* [What is being asked] For this exercise, reproduce the entries below exactly, but only from the line containing "Given: Click the Specification gear icon" through the line containing "Open the #наука", both included.

[Stored data]
↓

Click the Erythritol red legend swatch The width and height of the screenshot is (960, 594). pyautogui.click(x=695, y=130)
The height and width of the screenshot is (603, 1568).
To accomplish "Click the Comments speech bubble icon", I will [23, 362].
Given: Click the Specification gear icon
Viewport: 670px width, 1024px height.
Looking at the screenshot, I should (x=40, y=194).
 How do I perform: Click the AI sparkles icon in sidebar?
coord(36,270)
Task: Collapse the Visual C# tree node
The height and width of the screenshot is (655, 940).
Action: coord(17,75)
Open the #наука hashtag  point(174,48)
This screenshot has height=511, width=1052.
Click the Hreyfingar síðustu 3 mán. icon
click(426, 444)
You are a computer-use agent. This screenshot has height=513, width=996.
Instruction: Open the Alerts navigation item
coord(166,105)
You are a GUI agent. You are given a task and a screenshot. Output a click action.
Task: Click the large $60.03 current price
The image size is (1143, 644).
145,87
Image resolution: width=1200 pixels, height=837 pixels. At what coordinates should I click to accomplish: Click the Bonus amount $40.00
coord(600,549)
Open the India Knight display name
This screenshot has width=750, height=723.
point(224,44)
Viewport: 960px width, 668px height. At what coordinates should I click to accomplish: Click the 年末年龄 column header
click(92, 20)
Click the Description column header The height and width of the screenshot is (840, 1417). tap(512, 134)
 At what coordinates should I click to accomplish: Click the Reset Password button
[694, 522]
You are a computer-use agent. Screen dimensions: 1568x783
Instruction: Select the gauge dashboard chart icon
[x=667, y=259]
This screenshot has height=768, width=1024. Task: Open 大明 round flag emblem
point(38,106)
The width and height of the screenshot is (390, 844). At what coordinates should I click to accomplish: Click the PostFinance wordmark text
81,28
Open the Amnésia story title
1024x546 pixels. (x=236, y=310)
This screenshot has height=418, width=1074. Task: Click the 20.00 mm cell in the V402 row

↑

* [Expected answer]
Given: Click the Specification gear icon
Viewport: 670px width, 1024px height.
Looking at the screenshot, I should (x=40, y=194).
 How do I perform: Click the AI sparkles icon in sidebar?
coord(36,270)
Task: Collapse the Visual C# tree node
The height and width of the screenshot is (655, 940).
Action: coord(17,75)
Open the #наука hashtag  point(174,48)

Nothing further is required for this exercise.